>> start MATERIAL SUPPLIED

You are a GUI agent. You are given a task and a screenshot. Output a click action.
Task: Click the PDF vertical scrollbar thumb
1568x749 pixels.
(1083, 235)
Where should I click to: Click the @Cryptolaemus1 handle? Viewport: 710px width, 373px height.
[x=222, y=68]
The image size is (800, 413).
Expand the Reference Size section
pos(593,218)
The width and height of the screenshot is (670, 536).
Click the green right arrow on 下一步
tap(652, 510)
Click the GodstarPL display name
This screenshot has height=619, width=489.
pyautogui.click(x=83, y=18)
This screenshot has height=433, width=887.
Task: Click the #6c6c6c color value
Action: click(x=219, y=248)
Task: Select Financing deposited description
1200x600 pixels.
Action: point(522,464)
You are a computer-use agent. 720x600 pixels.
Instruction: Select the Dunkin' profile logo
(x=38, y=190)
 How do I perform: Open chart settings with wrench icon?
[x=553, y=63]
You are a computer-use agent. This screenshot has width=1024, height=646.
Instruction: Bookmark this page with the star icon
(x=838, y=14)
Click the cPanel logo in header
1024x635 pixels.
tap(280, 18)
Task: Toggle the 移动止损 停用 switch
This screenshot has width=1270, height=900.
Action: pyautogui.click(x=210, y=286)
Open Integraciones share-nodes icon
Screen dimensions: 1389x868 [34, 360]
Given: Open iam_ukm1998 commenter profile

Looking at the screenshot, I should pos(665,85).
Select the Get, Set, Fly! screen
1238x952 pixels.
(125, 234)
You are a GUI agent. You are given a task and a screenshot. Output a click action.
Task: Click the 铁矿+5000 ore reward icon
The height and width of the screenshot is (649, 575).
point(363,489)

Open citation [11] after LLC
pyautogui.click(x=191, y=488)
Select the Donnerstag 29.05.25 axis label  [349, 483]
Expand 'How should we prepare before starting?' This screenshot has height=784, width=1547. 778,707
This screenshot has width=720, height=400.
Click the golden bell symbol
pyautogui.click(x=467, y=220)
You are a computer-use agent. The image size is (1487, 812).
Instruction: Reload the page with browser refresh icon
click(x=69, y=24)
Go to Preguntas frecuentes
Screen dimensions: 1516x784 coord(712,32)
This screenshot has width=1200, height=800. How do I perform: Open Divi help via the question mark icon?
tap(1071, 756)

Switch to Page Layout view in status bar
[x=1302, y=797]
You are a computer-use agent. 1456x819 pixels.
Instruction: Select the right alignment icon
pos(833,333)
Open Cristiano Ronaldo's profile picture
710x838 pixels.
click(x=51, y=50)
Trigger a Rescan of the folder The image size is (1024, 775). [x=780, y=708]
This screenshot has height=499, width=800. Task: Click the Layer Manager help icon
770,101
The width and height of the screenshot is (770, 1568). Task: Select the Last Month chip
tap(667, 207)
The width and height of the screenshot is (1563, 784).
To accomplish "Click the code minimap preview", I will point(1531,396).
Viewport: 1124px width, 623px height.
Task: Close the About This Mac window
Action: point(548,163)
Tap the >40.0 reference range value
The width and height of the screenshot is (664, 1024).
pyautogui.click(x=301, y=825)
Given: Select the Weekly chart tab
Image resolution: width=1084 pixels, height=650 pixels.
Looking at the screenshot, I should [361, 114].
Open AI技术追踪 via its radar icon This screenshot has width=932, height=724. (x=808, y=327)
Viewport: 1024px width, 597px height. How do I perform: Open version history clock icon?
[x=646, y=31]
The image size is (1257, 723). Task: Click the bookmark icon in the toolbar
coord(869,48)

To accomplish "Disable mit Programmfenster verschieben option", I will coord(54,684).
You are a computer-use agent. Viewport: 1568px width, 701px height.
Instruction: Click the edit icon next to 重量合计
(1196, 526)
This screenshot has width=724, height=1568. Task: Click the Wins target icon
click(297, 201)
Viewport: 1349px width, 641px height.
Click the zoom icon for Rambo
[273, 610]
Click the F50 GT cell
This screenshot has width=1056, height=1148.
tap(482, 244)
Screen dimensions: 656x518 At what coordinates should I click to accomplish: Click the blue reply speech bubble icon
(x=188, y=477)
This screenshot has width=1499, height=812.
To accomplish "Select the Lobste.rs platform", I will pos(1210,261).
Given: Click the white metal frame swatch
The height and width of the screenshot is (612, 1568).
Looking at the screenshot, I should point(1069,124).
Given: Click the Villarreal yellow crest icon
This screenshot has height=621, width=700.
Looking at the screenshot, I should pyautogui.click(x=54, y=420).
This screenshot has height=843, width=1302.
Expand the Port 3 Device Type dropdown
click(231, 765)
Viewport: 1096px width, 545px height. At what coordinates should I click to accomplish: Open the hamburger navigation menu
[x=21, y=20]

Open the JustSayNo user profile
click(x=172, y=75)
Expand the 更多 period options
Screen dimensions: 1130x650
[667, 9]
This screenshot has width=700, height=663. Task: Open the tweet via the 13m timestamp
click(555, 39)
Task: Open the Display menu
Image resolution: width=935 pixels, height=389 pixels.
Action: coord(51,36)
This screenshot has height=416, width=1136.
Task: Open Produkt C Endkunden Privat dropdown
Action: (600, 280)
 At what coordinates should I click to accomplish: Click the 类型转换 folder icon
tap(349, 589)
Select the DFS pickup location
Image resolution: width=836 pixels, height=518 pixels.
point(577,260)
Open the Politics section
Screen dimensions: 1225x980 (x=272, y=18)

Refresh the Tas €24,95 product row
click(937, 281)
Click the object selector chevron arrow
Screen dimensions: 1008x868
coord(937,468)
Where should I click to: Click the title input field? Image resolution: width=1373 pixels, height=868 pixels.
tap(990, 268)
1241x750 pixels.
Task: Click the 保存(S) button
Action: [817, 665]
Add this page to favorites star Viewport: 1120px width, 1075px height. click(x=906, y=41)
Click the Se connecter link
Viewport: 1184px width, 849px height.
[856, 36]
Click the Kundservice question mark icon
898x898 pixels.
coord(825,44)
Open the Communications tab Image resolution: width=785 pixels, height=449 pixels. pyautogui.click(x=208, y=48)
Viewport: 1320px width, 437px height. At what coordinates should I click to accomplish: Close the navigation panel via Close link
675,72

>> end MATERIAL SUPPLIED

DO THIS.
Copy every line of the items above word for word.

RESPONSE TO THIS EXERCISE.
You are a GUI agent. You are given a task and a screenshot. Output a click action.
Task: Click the PDF vertical scrollbar thumb
1568x749 pixels.
(1083, 235)
Where should I click to: Click the @Cryptolaemus1 handle? Viewport: 710px width, 373px height.
[x=222, y=68]
The image size is (800, 413).
Expand the Reference Size section
pos(593,218)
The width and height of the screenshot is (670, 536).
Click the green right arrow on 下一步
tap(652, 510)
Click the GodstarPL display name
This screenshot has height=619, width=489.
pyautogui.click(x=83, y=18)
This screenshot has height=433, width=887.
Task: Click the #6c6c6c color value
Action: click(x=219, y=248)
Task: Select Financing deposited description
1200x600 pixels.
Action: point(522,464)
You are a computer-use agent. 720x600 pixels.
Instruction: Select the Dunkin' profile logo
(x=38, y=190)
 How do I perform: Open chart settings with wrench icon?
[x=553, y=63]
You are a computer-use agent. This screenshot has width=1024, height=646.
Instruction: Bookmark this page with the star icon
(x=838, y=14)
Click the cPanel logo in header
1024x635 pixels.
tap(280, 18)
Task: Toggle the 移动止损 停用 switch
This screenshot has width=1270, height=900.
Action: pyautogui.click(x=210, y=286)
Open Integraciones share-nodes icon
Screen dimensions: 1389x868 [34, 360]
Given: Open iam_ukm1998 commenter profile

Looking at the screenshot, I should pos(665,85).
Select the Get, Set, Fly! screen
1238x952 pixels.
(125, 234)
You are a GUI agent. You are given a task and a screenshot. Output a click action.
Task: Click the 铁矿+5000 ore reward icon
The height and width of the screenshot is (649, 575).
point(363,489)

Open citation [11] after LLC
pyautogui.click(x=191, y=488)
Select the Donnerstag 29.05.25 axis label  [349, 483]
Expand 'How should we prepare before starting?' This screenshot has height=784, width=1547. 778,707
This screenshot has width=720, height=400.
Click the golden bell symbol
pyautogui.click(x=467, y=220)
You are a computer-use agent. The image size is (1487, 812).
Instruction: Reload the page with browser refresh icon
click(x=69, y=24)
Go to Preguntas frecuentes
Screen dimensions: 1516x784 coord(712,32)
This screenshot has width=1200, height=800. How do I perform: Open Divi help via the question mark icon?
tap(1071, 756)

Switch to Page Layout view in status bar
[x=1302, y=797]
You are a computer-use agent. 1456x819 pixels.
Instruction: Select the right alignment icon
pos(833,333)
Open Cristiano Ronaldo's profile picture
710x838 pixels.
click(x=51, y=50)
Trigger a Rescan of the folder The image size is (1024, 775). [x=780, y=708]
This screenshot has height=499, width=800. Task: Click the Layer Manager help icon
770,101
The width and height of the screenshot is (770, 1568). Task: Select the Last Month chip
tap(667, 207)
The width and height of the screenshot is (1563, 784).
To accomplish "Click the code minimap preview", I will point(1531,396).
Viewport: 1124px width, 623px height.
Task: Close the About This Mac window
Action: point(548,163)
Tap the >40.0 reference range value
The width and height of the screenshot is (664, 1024).
pyautogui.click(x=301, y=825)
Given: Select the Weekly chart tab
Image resolution: width=1084 pixels, height=650 pixels.
Looking at the screenshot, I should [361, 114].
Open AI技术追踪 via its radar icon This screenshot has width=932, height=724. (x=808, y=327)
Viewport: 1024px width, 597px height. How do I perform: Open version history clock icon?
[x=646, y=31]
The image size is (1257, 723). Task: Click the bookmark icon in the toolbar
coord(869,48)

To accomplish "Disable mit Programmfenster verschieben option", I will coord(54,684).
You are a computer-use agent. Viewport: 1568px width, 701px height.
Instruction: Click the edit icon next to 重量合计
(1196, 526)
This screenshot has width=724, height=1568. Task: Click the Wins target icon
click(297, 201)
Viewport: 1349px width, 641px height.
Click the zoom icon for Rambo
[273, 610]
Click the F50 GT cell
This screenshot has width=1056, height=1148.
tap(482, 244)
Screen dimensions: 656x518 At what coordinates should I click to accomplish: Click the blue reply speech bubble icon
(x=188, y=477)
This screenshot has width=1499, height=812.
To accomplish "Select the Lobste.rs platform", I will pos(1210,261).
Given: Click the white metal frame swatch
The height and width of the screenshot is (612, 1568).
Looking at the screenshot, I should point(1069,124).
Given: Click the Villarreal yellow crest icon
This screenshot has height=621, width=700.
Looking at the screenshot, I should pyautogui.click(x=54, y=420).
This screenshot has height=843, width=1302.
Expand the Port 3 Device Type dropdown
click(231, 765)
Viewport: 1096px width, 545px height. At what coordinates should I click to accomplish: Open the hamburger navigation menu
[x=21, y=20]

Open the JustSayNo user profile
click(x=172, y=75)
Expand the 更多 period options
Screen dimensions: 1130x650
[667, 9]
This screenshot has width=700, height=663. Task: Open the tweet via the 13m timestamp
click(555, 39)
Task: Open the Display menu
Image resolution: width=935 pixels, height=389 pixels.
Action: coord(51,36)
This screenshot has height=416, width=1136.
Task: Open Produkt C Endkunden Privat dropdown
Action: (600, 280)
 At what coordinates should I click to accomplish: Click the 类型转换 folder icon
tap(349, 589)
Select the DFS pickup location
Image resolution: width=836 pixels, height=518 pixels.
point(577,260)
Open the Politics section
Screen dimensions: 1225x980 (x=272, y=18)

Refresh the Tas €24,95 product row
click(937, 281)
Click the object selector chevron arrow
Screen dimensions: 1008x868
coord(937,468)
Where should I click to: Click the title input field? Image resolution: width=1373 pixels, height=868 pixels.
tap(990, 268)
1241x750 pixels.
Task: Click the 保存(S) button
Action: [817, 665]
Add this page to favorites star Viewport: 1120px width, 1075px height. click(x=906, y=41)
Click the Se connecter link
Viewport: 1184px width, 849px height.
[856, 36]
Click the Kundservice question mark icon
898x898 pixels.
coord(825,44)
Open the Communications tab Image resolution: width=785 pixels, height=449 pixels. pyautogui.click(x=208, y=48)
Viewport: 1320px width, 437px height. At what coordinates should I click to accomplish: Close the navigation panel via Close link
675,72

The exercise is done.